Designing Complex Magnetic Components
コイルおよび変圧器は、近年のパワーエレクトロニクス回路において、最も主要な回路構成要素と言えます。 これらの回路要素は、他の受動素子に比べ、下記理由により、モデリングが困難です:
- 複数コアを持つ変圧器のような磁気回路要素は、複雑な構造体によって構成される。 磁性コア内の磁束は、異なる磁性特性により発生する複数の磁路へ分岐する。 さらに各コアの磁束には、それぞれ異なる漏れ磁束が発生する。
- 軟鉄やフェライトといった磁性コアは、極めて非線形の強い挙動を示す。 磁束密度が高い条件で、磁性コアは飽和するが、その際、インダクタのインピーダンスが大幅に減少する。 さらに、ヒステリシス効果と渦電流によって、周波数依存の損失が発生する。
PLECSは、パーミアンス容量モデルを採用した磁気ドメインで、磁気回路要素を使用します。 巻線、磁性コア、エアギャップ等の基本的磁気回路要素は、コンポーネントライブラリに実装されています。 物理的な構造に対応して、それらの磁気回路要素を接続することにより、 任意の磁気等価回路を作成します。 磁性コアモデルには飽和/ヒステリシスコアが含まれています。 周波数依存性の損失は、磁気抵抗を使用することによってモデリング可能です。 巻線が、電気-磁気ドメイン間のインターフェイスとなります。
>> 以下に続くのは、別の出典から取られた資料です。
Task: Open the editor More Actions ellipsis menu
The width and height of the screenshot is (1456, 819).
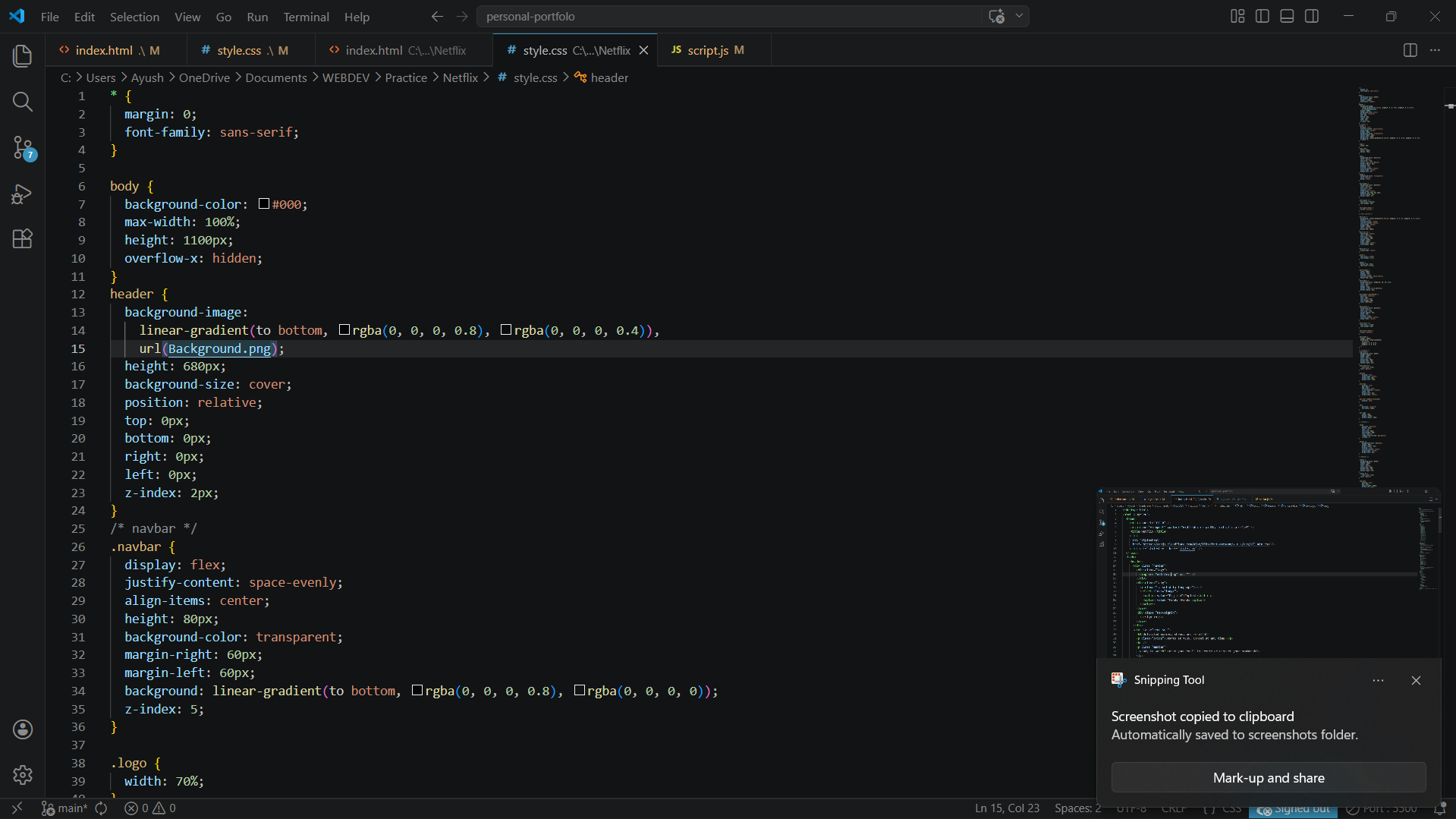Action: click(1435, 50)
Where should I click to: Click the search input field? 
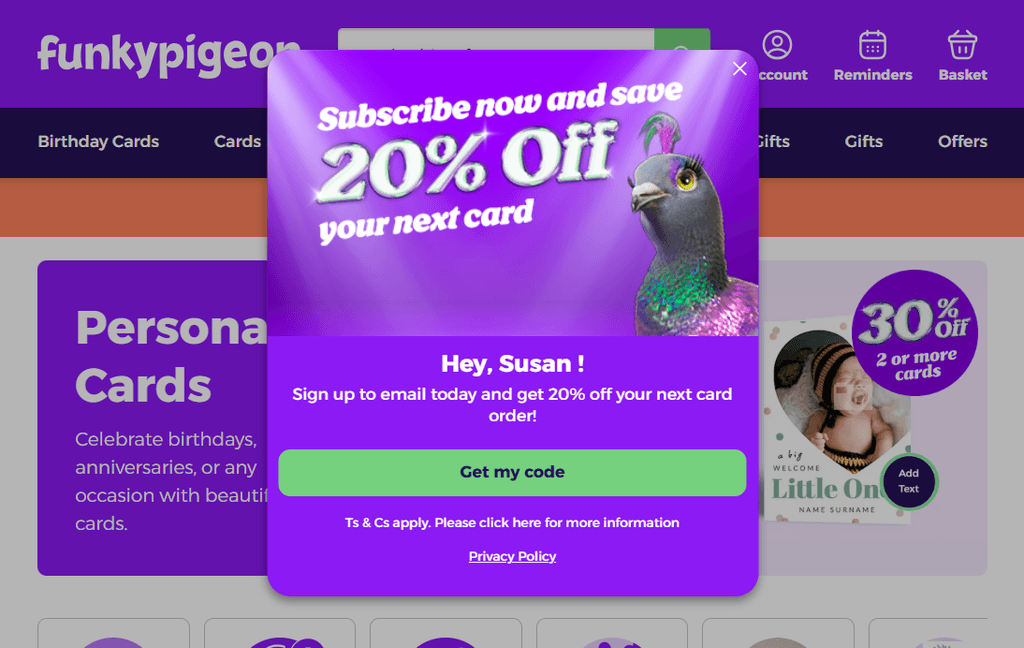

可飽和インダクタや単相変圧器といった、複雑ではない磁気回路要素は、 電気ドメインでモデル化することも可能です。
適用事例: Cukコンバーター
磁気等価回路を用いて絶縁型Cukコンバータをモデリングしています。 巻線間の適切な磁気結合によって、コンバータはリップル無しの入出力電流で動作します。
磁気等価回路はエアギャップを介したEコアの形状でモデリングされています。